▸ **THE RECORDS**
******************************

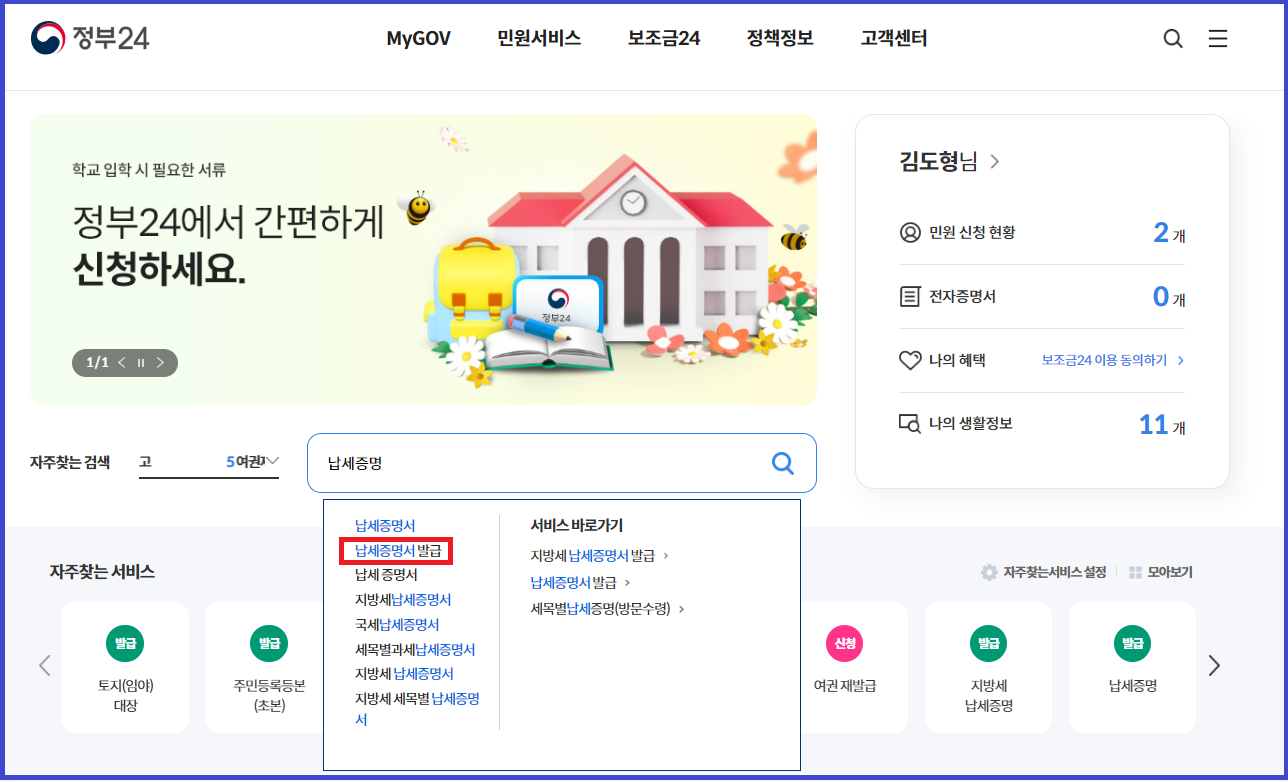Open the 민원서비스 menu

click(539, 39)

******************************

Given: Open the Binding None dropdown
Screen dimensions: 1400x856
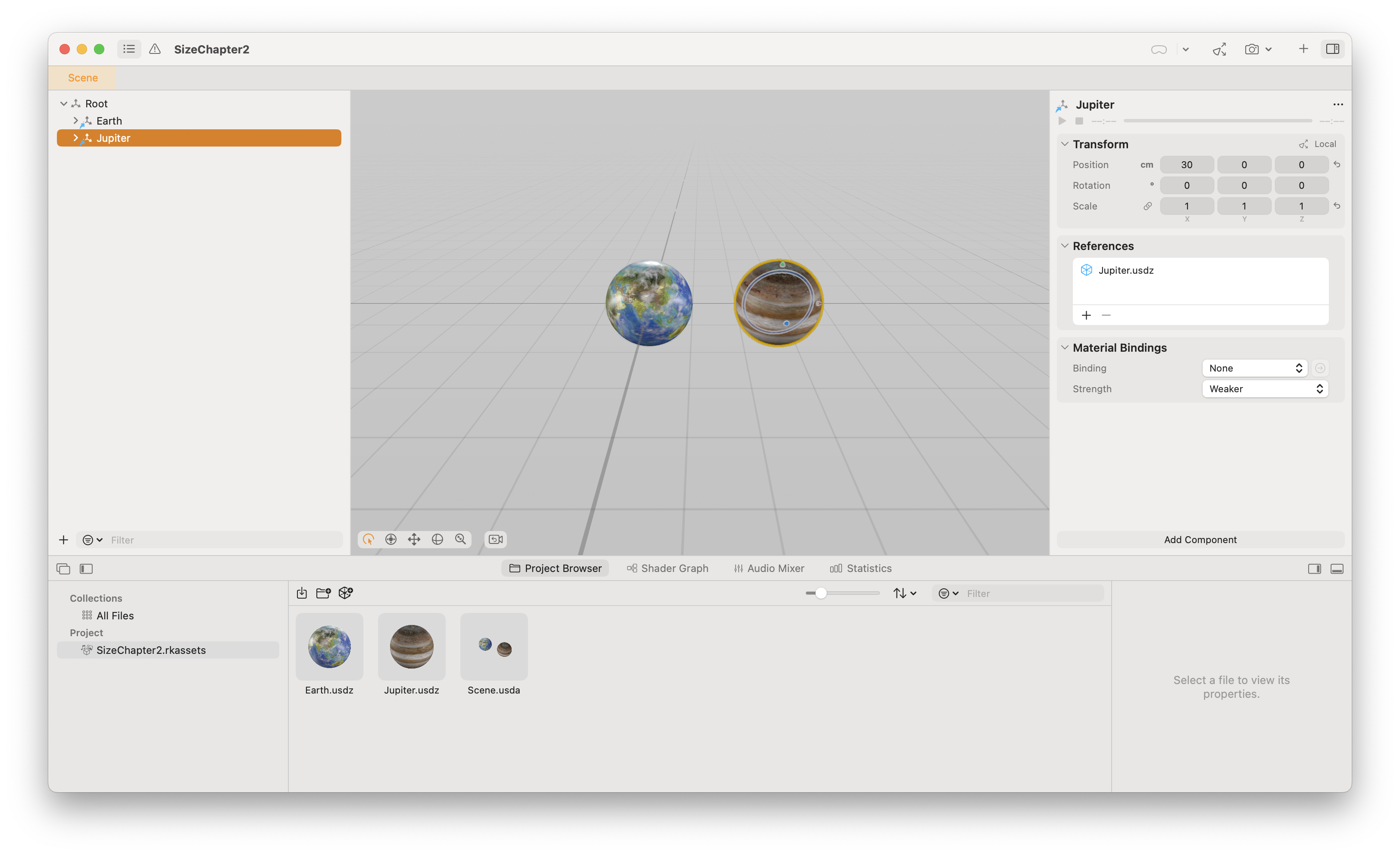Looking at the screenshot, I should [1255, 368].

******************************

Reproduce the rows from the line containing "Given: Open the Binding None dropdown" through the line containing "Looking at the", including both of those lines, and omit the pictures.

▸ **THE SOLUTION**
Given: Open the Binding None dropdown
Screen dimensions: 1400x856
Looking at the screenshot, I should [1255, 368].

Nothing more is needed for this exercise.